Brief | Output all entries below exactly as they are given.

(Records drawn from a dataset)
———
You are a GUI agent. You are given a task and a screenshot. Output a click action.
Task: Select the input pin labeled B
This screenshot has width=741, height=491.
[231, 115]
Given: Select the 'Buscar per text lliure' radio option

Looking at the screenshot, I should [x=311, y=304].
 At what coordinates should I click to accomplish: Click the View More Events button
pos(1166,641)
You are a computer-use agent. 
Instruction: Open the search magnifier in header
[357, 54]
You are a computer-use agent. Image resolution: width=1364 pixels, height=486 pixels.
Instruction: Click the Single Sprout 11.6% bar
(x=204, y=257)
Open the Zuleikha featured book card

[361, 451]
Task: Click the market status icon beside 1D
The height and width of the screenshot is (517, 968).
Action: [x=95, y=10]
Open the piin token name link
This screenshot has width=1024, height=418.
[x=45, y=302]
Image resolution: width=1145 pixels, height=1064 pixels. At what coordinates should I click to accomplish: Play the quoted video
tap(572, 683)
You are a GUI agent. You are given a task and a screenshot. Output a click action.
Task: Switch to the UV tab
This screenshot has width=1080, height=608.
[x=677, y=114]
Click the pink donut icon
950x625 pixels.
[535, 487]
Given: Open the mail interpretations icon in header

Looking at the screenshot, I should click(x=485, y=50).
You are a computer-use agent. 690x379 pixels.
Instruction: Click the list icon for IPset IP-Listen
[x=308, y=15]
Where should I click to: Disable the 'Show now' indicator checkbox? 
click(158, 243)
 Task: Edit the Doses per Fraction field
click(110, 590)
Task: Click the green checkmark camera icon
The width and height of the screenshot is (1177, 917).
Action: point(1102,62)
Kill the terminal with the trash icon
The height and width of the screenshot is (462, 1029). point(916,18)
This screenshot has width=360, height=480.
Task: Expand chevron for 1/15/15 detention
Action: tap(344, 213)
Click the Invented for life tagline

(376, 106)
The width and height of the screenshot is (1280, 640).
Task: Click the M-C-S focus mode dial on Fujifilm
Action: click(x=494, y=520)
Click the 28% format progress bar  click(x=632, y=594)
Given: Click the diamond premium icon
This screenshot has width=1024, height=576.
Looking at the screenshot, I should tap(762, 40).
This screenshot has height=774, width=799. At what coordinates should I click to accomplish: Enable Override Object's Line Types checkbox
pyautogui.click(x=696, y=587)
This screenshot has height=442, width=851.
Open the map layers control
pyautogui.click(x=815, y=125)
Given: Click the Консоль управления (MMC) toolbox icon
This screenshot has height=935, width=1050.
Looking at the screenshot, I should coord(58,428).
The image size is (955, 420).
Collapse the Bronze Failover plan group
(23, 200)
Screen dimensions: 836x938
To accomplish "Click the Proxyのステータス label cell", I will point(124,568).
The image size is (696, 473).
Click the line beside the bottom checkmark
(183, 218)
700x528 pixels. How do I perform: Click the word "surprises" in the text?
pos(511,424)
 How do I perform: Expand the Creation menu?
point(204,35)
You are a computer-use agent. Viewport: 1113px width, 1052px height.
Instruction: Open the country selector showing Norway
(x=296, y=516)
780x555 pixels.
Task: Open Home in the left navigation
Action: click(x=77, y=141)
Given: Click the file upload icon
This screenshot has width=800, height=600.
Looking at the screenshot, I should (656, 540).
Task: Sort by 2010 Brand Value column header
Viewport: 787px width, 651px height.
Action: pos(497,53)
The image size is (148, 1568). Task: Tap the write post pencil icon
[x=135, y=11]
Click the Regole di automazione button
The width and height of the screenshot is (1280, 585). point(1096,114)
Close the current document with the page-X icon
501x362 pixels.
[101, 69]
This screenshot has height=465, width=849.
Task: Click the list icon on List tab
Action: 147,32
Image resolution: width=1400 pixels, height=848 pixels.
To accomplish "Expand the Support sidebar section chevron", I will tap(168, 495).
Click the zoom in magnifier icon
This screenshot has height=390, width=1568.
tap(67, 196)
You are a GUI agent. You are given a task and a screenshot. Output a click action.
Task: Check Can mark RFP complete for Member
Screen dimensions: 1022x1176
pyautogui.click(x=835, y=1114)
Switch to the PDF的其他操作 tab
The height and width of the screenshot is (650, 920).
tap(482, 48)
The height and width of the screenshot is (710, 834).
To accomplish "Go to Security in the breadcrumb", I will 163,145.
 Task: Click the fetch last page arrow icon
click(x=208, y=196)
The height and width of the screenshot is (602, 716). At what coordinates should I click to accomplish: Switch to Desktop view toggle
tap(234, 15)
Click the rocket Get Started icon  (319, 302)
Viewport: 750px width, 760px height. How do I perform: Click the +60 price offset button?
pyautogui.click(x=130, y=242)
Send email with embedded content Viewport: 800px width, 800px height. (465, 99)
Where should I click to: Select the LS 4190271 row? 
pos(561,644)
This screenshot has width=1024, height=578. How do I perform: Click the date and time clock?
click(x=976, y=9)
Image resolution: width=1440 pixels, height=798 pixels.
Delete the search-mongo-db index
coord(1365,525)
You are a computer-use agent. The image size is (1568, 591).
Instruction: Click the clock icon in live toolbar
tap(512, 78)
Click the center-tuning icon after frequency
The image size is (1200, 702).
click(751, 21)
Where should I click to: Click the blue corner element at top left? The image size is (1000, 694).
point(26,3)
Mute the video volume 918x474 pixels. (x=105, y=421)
———
Task solution |
You are a GUI agent. You are given a task and a screenshot. Output a click action.
Task: Select the input pin labeled B
This screenshot has width=741, height=491.
[231, 115]
Given: Select the 'Buscar per text lliure' radio option

Looking at the screenshot, I should [x=311, y=304].
 At what coordinates should I click to accomplish: Click the View More Events button
pos(1166,641)
You are a computer-use agent. 
Instruction: Open the search magnifier in header
[357, 54]
You are a computer-use agent. Image resolution: width=1364 pixels, height=486 pixels.
Instruction: Click the Single Sprout 11.6% bar
(x=204, y=257)
Open the Zuleikha featured book card

[361, 451]
Task: Click the market status icon beside 1D
The height and width of the screenshot is (517, 968).
Action: [x=95, y=10]
Open the piin token name link
This screenshot has width=1024, height=418.
[x=45, y=302]
Image resolution: width=1145 pixels, height=1064 pixels. At what coordinates should I click to accomplish: Play the quoted video
tap(572, 683)
You are a GUI agent. You are given a task and a screenshot. Output a click action.
Task: Switch to the UV tab
This screenshot has width=1080, height=608.
[x=677, y=114]
Click the pink donut icon
950x625 pixels.
[535, 487]
Given: Open the mail interpretations icon in header

Looking at the screenshot, I should click(x=485, y=50).
You are a computer-use agent. 690x379 pixels.
Instruction: Click the list icon for IPset IP-Listen
[x=308, y=15]
Where should I click to: Disable the 'Show now' indicator checkbox? 
click(158, 243)
 Task: Edit the Doses per Fraction field
click(110, 590)
Task: Click the green checkmark camera icon
The width and height of the screenshot is (1177, 917).
Action: point(1102,62)
Kill the terminal with the trash icon
The height and width of the screenshot is (462, 1029). point(916,18)
This screenshot has width=360, height=480.
Task: Expand chevron for 1/15/15 detention
Action: tap(344, 213)
Click the Invented for life tagline

(376, 106)
The width and height of the screenshot is (1280, 640).
Task: Click the M-C-S focus mode dial on Fujifilm
Action: click(x=494, y=520)
Click the 28% format progress bar  click(x=632, y=594)
Given: Click the diamond premium icon
This screenshot has width=1024, height=576.
Looking at the screenshot, I should tap(762, 40).
This screenshot has height=774, width=799. At what coordinates should I click to accomplish: Enable Override Object's Line Types checkbox
pyautogui.click(x=696, y=587)
This screenshot has height=442, width=851.
Open the map layers control
pyautogui.click(x=815, y=125)
Given: Click the Консоль управления (MMC) toolbox icon
This screenshot has height=935, width=1050.
Looking at the screenshot, I should coord(58,428).
The image size is (955, 420).
Collapse the Bronze Failover plan group
(23, 200)
Screen dimensions: 836x938
To accomplish "Click the Proxyのステータス label cell", I will point(124,568).
The image size is (696, 473).
Click the line beside the bottom checkmark
(183, 218)
700x528 pixels. How do I perform: Click the word "surprises" in the text?
pos(511,424)
 How do I perform: Expand the Creation menu?
point(204,35)
You are a computer-use agent. Viewport: 1113px width, 1052px height.
Instruction: Open the country selector showing Norway
(x=296, y=516)
780x555 pixels.
Task: Open Home in the left navigation
Action: click(x=77, y=141)
Given: Click the file upload icon
This screenshot has width=800, height=600.
Looking at the screenshot, I should (656, 540).
Task: Sort by 2010 Brand Value column header
Viewport: 787px width, 651px height.
Action: pos(497,53)
The image size is (148, 1568). Task: Tap the write post pencil icon
[x=135, y=11]
Click the Regole di automazione button
The width and height of the screenshot is (1280, 585). point(1096,114)
Close the current document with the page-X icon
501x362 pixels.
[101, 69]
This screenshot has height=465, width=849.
Task: Click the list icon on List tab
Action: 147,32
Image resolution: width=1400 pixels, height=848 pixels.
To accomplish "Expand the Support sidebar section chevron", I will tap(168, 495).
Click the zoom in magnifier icon
This screenshot has height=390, width=1568.
tap(67, 196)
You are a GUI agent. You are given a task and a screenshot. Output a click action.
Task: Check Can mark RFP complete for Member
Screen dimensions: 1022x1176
pyautogui.click(x=835, y=1114)
Switch to the PDF的其他操作 tab
The height and width of the screenshot is (650, 920).
tap(482, 48)
The height and width of the screenshot is (710, 834).
To accomplish "Go to Security in the breadcrumb", I will 163,145.
 Task: Click the fetch last page arrow icon
click(x=208, y=196)
The height and width of the screenshot is (602, 716). At what coordinates should I click to accomplish: Switch to Desktop view toggle
tap(234, 15)
Click the rocket Get Started icon  (319, 302)
Viewport: 750px width, 760px height. How do I perform: Click the +60 price offset button?
pyautogui.click(x=130, y=242)
Send email with embedded content Viewport: 800px width, 800px height. (465, 99)
Where should I click to: Select the LS 4190271 row? 
pos(561,644)
This screenshot has width=1024, height=578. How do I perform: Click the date and time clock?
click(x=976, y=9)
Image resolution: width=1440 pixels, height=798 pixels.
Delete the search-mongo-db index
coord(1365,525)
You are a computer-use agent. The image size is (1568, 591).
Instruction: Click the clock icon in live toolbar
tap(512, 78)
Click the center-tuning icon after frequency
The image size is (1200, 702).
click(751, 21)
Where should I click to: Click the blue corner element at top left? The image size is (1000, 694).
point(26,3)
Mute the video volume 918x474 pixels. (x=105, y=421)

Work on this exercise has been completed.